A relação que os Estados Unidos da América mantêm com as armas é muito difícil de perceber quando olhada deste lado do lago, como muitos gostam de chamar ao Atlântico. “É uma questão de liberdade”, já ouvimos bradar, mais do que uma vez, como se a capacidade de cada pessoa pegar numa arma fosse o supremo momento de libertação.

A verdade é que cada vez se morre mais no Novo Mundo e de forma cada vez mais visível, dramática, como se fosse uma vaga que alastra, determinada, deixando-nos impotentes face às imagens que passam na televisão, como se se tratasse de um filme, mas que é real, bem real.

Ainda não existem dados do ano passado, mas já temos os de 2016, que dizem que morreram 38.000 pessoas por ferimentos relacionados com armas. Isto quer dizer mais 4.000 pessoas mortas do que em 2015. Um aumento de mais de 11%, o segundo aumento anual consecutivo. Nestes números estão incluídos os acidentes, os suicídios, mas também os homicídios. Olhando só para estes, estamos a falar de 11.000 pessoas assassinadas num único ano; mais 14,5% do que no ano anterior.

Para termos uma ideia da dimensão da guerra civil que dura há décadas nos Estados Unidos, os dados mostram que as mortes relacionadas com armas de fogo, desde 1968, altura a partir da qual começaram a ser recolhidos dados sobre este tema, chegaram a 1.516.863; mais de um milhão e meio, ou 15% das pessoas que vivem em Portugal.
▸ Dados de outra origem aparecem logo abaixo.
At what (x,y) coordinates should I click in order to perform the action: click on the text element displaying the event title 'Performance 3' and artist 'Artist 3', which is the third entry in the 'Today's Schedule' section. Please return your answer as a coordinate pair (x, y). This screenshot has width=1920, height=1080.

Podemos, também, comparar este número com o total de americanos mortos em combate em todas as guerras em que os Estados Unidos participaram, desde a sua fundação, em 4 de julho de 1776, que inclui a revolução pela independência, a guerra da secessão, as duas Guerras Mundiais, a Coreia e o Vietname, as duas guerras do Golfo, além de conflitos de menor dimensão: 1.396.733. Todas as guerras de um dos maiores exércitos do mundo custaram menos 120 mil vidas do que a batalha que se desenrola nas ruas.
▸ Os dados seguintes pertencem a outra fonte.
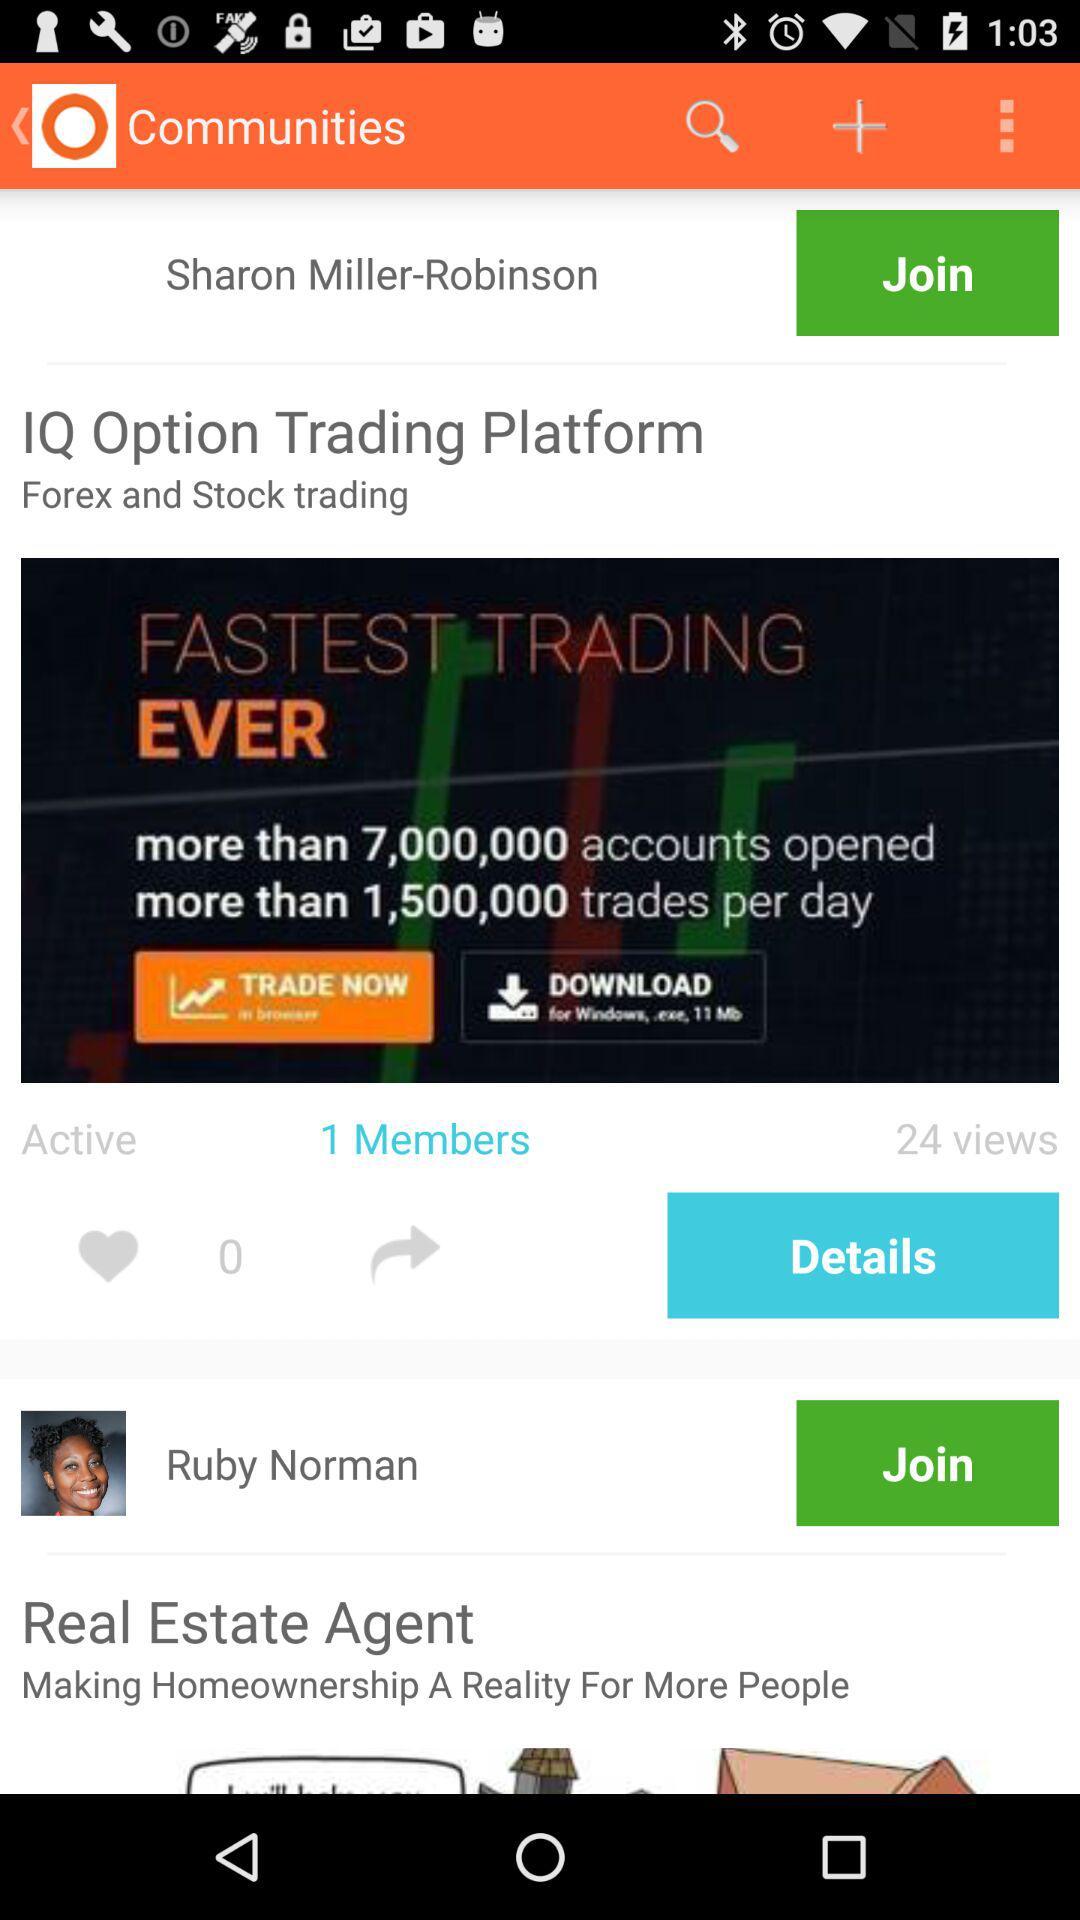 The width and height of the screenshot is (1080, 1920). Describe the element at coordinates (169, 1137) in the screenshot. I see `app to the left of the 1 members icon` at that location.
Por isso, quando 800 mil pessoas se manifestam em Washington contra a proliferação de armas, contra a permissividade que permitiu mais um massacre numa escola, que criou as condições para mais 27 mortes só este ano, estão a protestar contra a guerra, estão a dizer que não querem viver nestes campos de batalha em que se estão a transformar algumas cidades norte-americanas. Aliás, não há liberdade alguma em viver com medo no meio de uma comunidade armada que nos pode assassinar a qualquer instante.